### THE PROBLEM
Answer these from the article on the Illuminate album:
(a) At which studio was the album recorded?
(b) What was the highest position "Treat You Better" reached on the US Billboard Hot 100?
(c) On what date was "Three Empty Words" released?

Studio album by Shawn Mendes
- Released: September 23, 2016
- Recorded: February – August 2016
- Studios: Noble Street Studios (Toronto, Ontario)
- Genres: Pop; rock; blues;
- Length: 41:15
- Label: Island;
- Producers: Jake Gosling; Teddy Geiger; Andrew Maury; Dan Romer; Daylight; Laleh Pourkarim; Scott Harris;

Shawn Mendes chronology
| Handwritten (2015) | Illuminate (2016) | Live at Madison Square Garden (2016) |

Singles from Illuminate
- "Treat You Better" Released: June 3, 2016; "Mercy" Released: October 18, 2016;

Singles from Illuminate (Deluxe)
- "There's Nothing Holdin' Me Back" Released: April 20, 2017;

= Illuminate (Shawn Mendes album) =

Illuminate is the second studio album by Canadian singer-songwriter Shawn Mendes. It was released on September 23, 2016, through Island Records. It is a follow-up to his debut album Handwritten (2015). Musically, the album contains music genres pop, rock and blues. The album debuted atop the US Billboard 200 and the Canadian Albums Chart. It was preceded by the lead single "Treat You Better", which reached the top 10 on the Billboard Hot 100. This album was supported by the Illuminate World Tour, which began in March 2017.

==Singles==
"Treat You Better" was released as the lead single from the album on June 3, 2016. The music video was released on July 12, 2016. It features a storyline where Mendes tries to help a girl in an abusive relationship, and says he can treat her better than her current partner. The song currently has almost two billion views on YouTube. Since its release, "Treat You Better" has peaked at number 6 on the US Billboard Hot 100.

"Mercy" was serviced to US top 40 radio stations as the second single from the album on October 18, 2016.

"There's Nothing Holdin' Me Back" was released as the album's third single on April 20, 2017. The song debuted at number 7 in the United Kingdom, becoming his highest debut in the country. It also debuted in the top ten in Australia and Denmark. The iTunes version of both the standard and deluxe versions of Illuminate were reissued with "There's Nothing Holdin' Me Back" as track one upon the single's release.

===Promotional singles===
Along with the pre-order of Illuminate, "Ruin" was released as the album's first promotional single on July 8, 2016. Its music video was released on July 18, 2016.

On July 28, 2016, "Three Empty Words" was released as the second promotional single from the album.

### SUPPLIED MATERIAL
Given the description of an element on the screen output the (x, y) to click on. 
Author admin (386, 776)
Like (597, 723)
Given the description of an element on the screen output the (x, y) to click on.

### CORRECT OUTPUT
(a) Noble Street Studios in Toronto, Ontario
(b) Number 6
(c) July 28, 2016